Always

de Steven Spielberg, 1989, ***

Difficile dans le monde du cinéma d’être à la fois passionné d’aviation (et plus particulièrement de bombardiers d’eau) et allergique aux excès de guimauve. C’est un peu la morale que je tire de Always, l’un des très rares films traitant de pompiers volants, qui doit principalement sa notoriété au fait d’être un truc un peu à part dans l’œuvre de Spielberg.

Il y a, évidemment, une chose que Spielberg maîtrise : le rythme. Du coup, Always est comme tous ses films plutôt prenant, entraînant, et il est rare que l’on s’ennuie devant une scène qu’on aurait bien coupée il y a dix minutes. L’idée de base est également bonne (bon, elle est pas de Spielberg, elle était déjà dans Un nommé Joe) et il y a matière à quelque chose d’intéressant dans les tiraillements du fantôme entre devoir, envie et renoncement.

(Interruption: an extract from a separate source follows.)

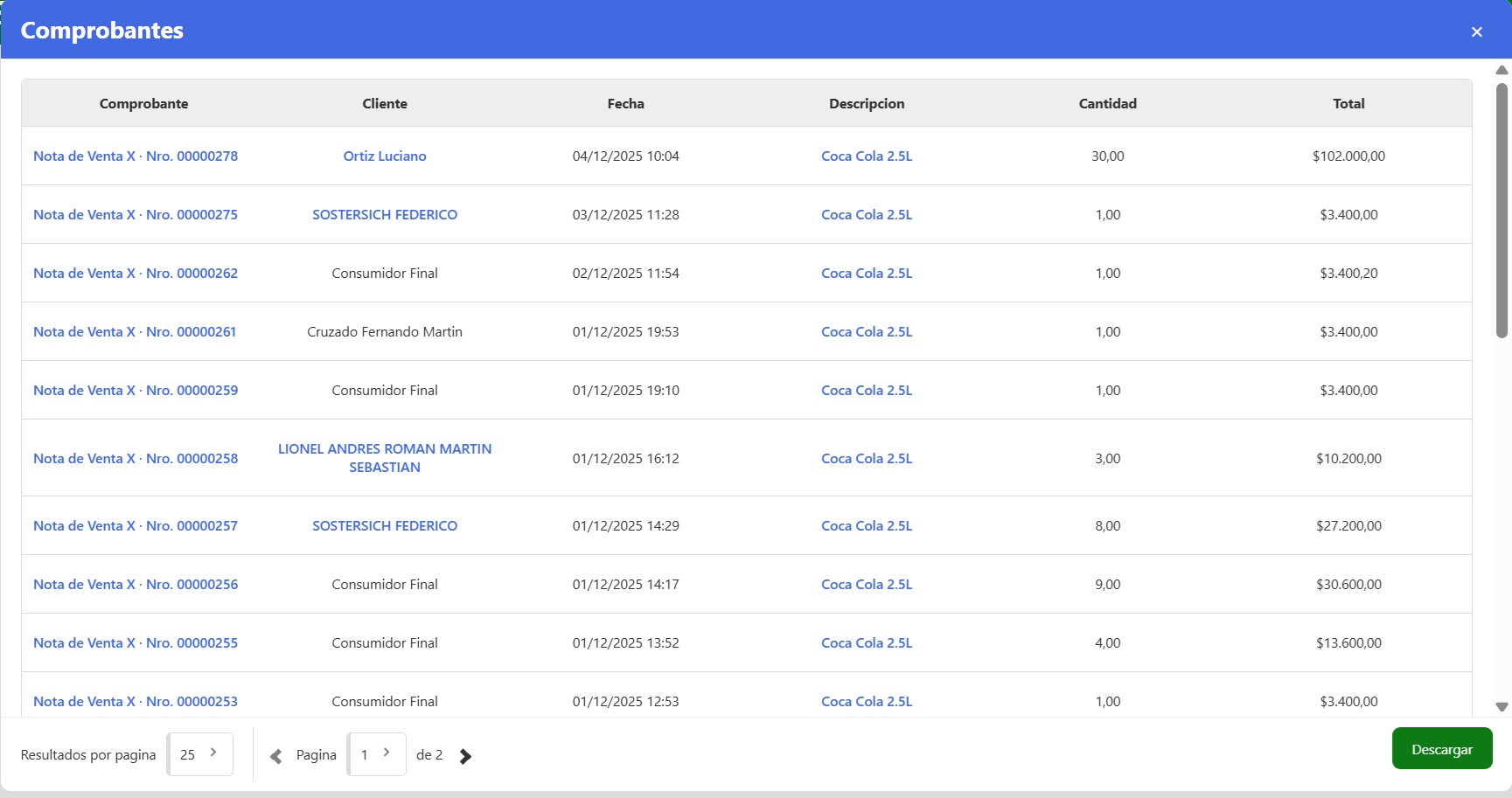Go to the next results page
1512x798 pixels.
[465, 756]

Côté aérien, le film reprend typiquement qualités et défauts habituels, oscillant entre « j’ai envie de parler un peu du boulot de ces types-là » (largages au retardant ou à l’eau, entraînements…) et « faut quand même pas passer à côté des clichés inévitables » (oh mon dieu va-t-il arriver à la piste, je pars mais non je reviens…).

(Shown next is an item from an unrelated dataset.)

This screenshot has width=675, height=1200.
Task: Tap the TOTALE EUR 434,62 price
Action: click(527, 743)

Enfin, il y a cette double histoire d’amour à la noix, Dreyfuss aime Hunter mais il est mort alors bon il doit renoncer, Hunter aime Dreyfuss mais il est mort alors elle doit tourner la page, Gominé-dont-tout-le-monde-a-oublié-le-nom aime Hunter alors il fonce sans réfléchir. C’est marrant, parce que je suis convaincu qu’il y a quelque chose à faire avec cette histoire, mais Spielberg s’est embourbé dans sa réécriture et n’a pas réussi à sortir du style narratif des années 40 — ce qui est d’autant plus bizarre qu’il fut, avec Rencontres du troisième type en particulier, un des premiers à adopter une narration vraiment moderne dans le cinéma américain. Du coup, c’est lourd, pesant, prévisible, et toutes les scènes où Dreyfuss hésite / Hunter hésite / Gominé fonce perdent totalement la finesse et la légèreté vaguement humoristique des échanges Dreyfuss-Hunter à l’époque où il était vivant.

Le sommet du ridicule est évidemment atteint dans la dernière scène, à la fois sur le plan technique (si on prend de la vitesse avant un largage, on vaporise le retardant et on sert à rien) et sur le plan psychologique : Dreyfuss, qui vient de passer tout le film à refuser avec la dernière énergie que sa belle passe à autre chose, décide brutalement de la libérer juste là comme ça hop, la seule explication à ce revirement étant que le scénariste ne savait pas comment amener finement son happy-end.

Finalement, dans les films qui m’ont marqué enfant, que je revois vingt ans après pour me rendre compte qu’ils mélangent action excitante et sentiments guimauvineux, Le grand bleu s’en sort beaucoup mieux, la guimauve ayant un rôle profond dans la psychologie des personnages — alors qu’ici, elle est au cœur de l’histoire, mais n’apporte pas grand-chose sinon peut-être vous rappeler de surveiller votre glycémie.

PS : Gominé s’appelle Brad Johnson. Always était son premier rôle dans un grand film, on l’a vu une nouvelle fois en troisième rôle dans Le vol de l’Intruder, puis sa carrière a été marquée par une trilogie de films chrétiens, quelques suites ignorées de films méconnus, un pilote de série télé qui n’a finalement pas été produite, des épisodes ponctuels de séries, et le superbe direct-to-video Supergator. Avec des références pareilles, je m’étonne qu’on ait pas retenu son nom.